Als alles vorbei war, bekam Ruben eine Tapferkeitsurkunde. Die hätte allerdings auch Anatol verdient gehabt. Gnädigerweise verlangte er zwischen sieben und zehn Uhr kein einziges Mal nach der mütterlichen Brust. Erst als der große Bruder verarztet war, machte er auf sich aufmerksam.

Wir fuhren zurück nach Lohr, beide Kinder schliefen. Ruben war den ganzen Tag über ziemlich matschig, kein Wunder. Abends dann das dicke Ende: Ruben fragte zum ersten Mal nach Hexi. Wir hatten ihm nichts von ihrem Tod gesagt, geschweige denn, dass sie eingeschläfert worden war. Er hatte nicht gefragt und die Abwesenheit des Hundes nicht kommentiert, also hatten wir nichts gesagt. Das rächte sich nun.

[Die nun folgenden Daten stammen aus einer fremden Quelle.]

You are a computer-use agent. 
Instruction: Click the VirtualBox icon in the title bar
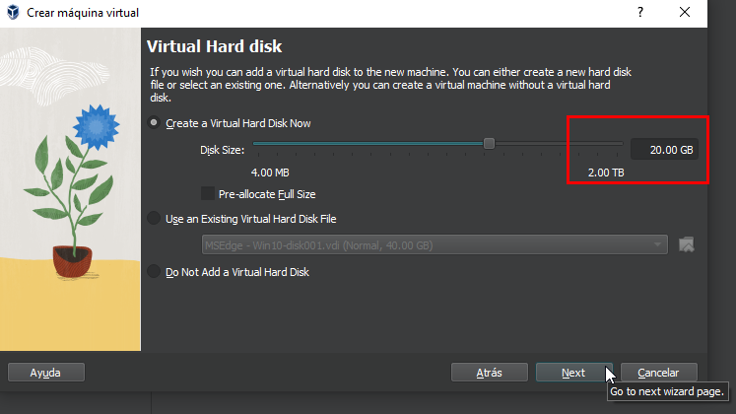coord(14,13)
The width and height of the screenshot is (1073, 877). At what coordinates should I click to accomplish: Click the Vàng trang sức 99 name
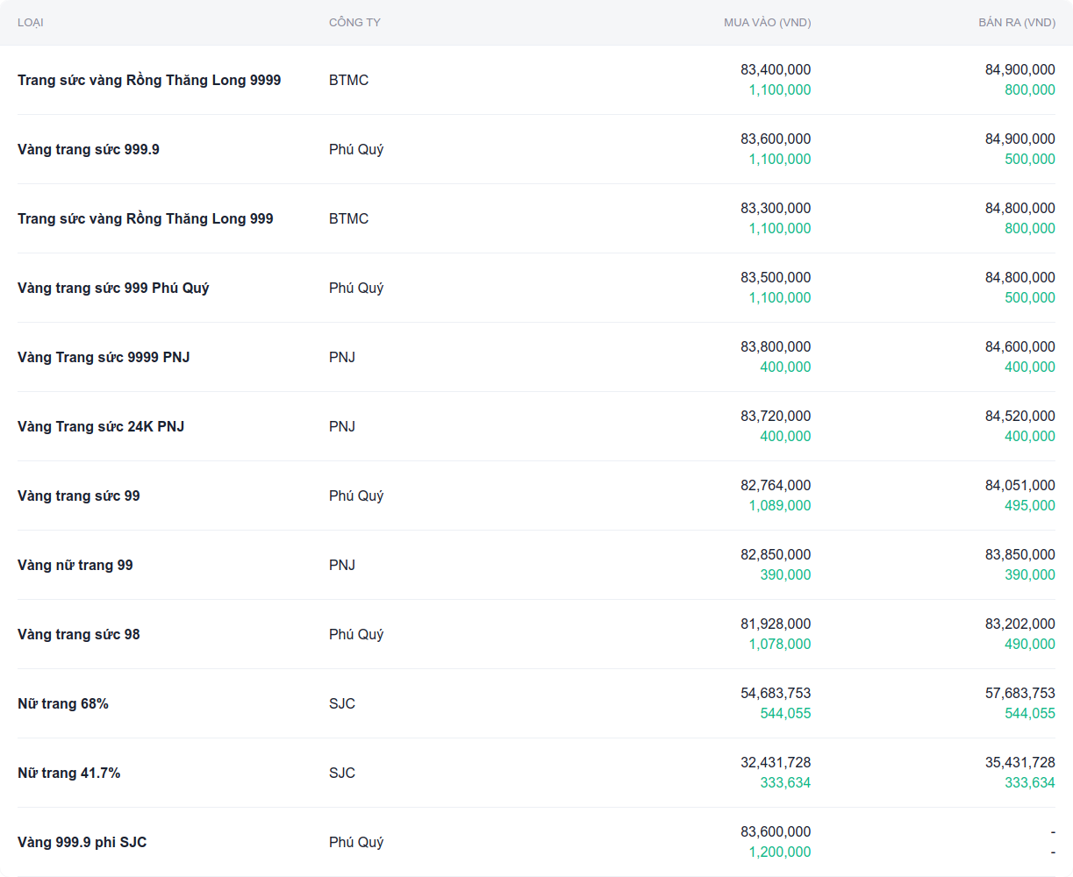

„Die Hexi ist gestorben“, sagte ich tapfer. „Alle Hunde müssen irgendwann einmal sterben. Und die Menschen auch“, fügte ich unglücklicherweise hinzu. Da schluchzte Ruben auf: Ich will aber nicht sterben!

Diese Worte aus dem Mund seines dreieinhalbjährigen Sohnes zu hören, war fast noch schlimmer als ihn unter Narkose zu sehen. „Das musst du doch auch noch nicht“, beeilte ich mich zu versichern. „Bis du stirbst, das dauert noch ganz-ganz-ganz-ganz-ganz-ganz-ganz-ganz-ganz-ganz-ganz-ganz-ganz-ganz-ganz-ganz-ganz-ganz-ganz-ganz-ganz-ganz-ganz-ganz-ganz-ganz-ganz-ganz-ganz-ganz-ganz-ganz-ganz lange.“

Angesichts der vielen Ganze musste mein Sohn lachen, doch bald schon wieder wurde er von Tränen geschüttelt. Dann musste er aufs Klo. Verstört saß er auf seinem Kindertoilettensitz und schaute traurig vor sich hin. Ich will aber nicht sterben! brach es abermals aus ihm heraus.

Es wurde eine lange Nacht. Alle fünf Minuten wachte Ruben auf und weinte. Halsweh, postnarkotischer Schwummschädel, Nichtsterbenwollen. Wir hatten kein kindgerechtes Schmerzmittel im Haus (Ibuprofensaft mit Erdbeergeschmack zum Beispiel), nur Zäpfchen. Die wollte Ruben aber nicht. Und nach dem, was er durchgemacht hatte, wollten wir ihm auch keines gewaltsam einführen. Also lag ich zwischen zwölf und sechs bei meinem Sohn auf dem Schlafsofa, den Arm um ihn gelegt und litt mit ihm.

Am nächsten Morgen musste ich früh raus, um zur Jahrestagung des Verbands der Literaturübersetzer nach Wolfenbüttel zu fahren. Es war schön, all die vielen netten Kollegen wieder zu sehen. Es war ein lebendiges Fest mit vielen guten Gesprächen. Aber der Satz Ich will nicht sterben! hallte noch lange nach.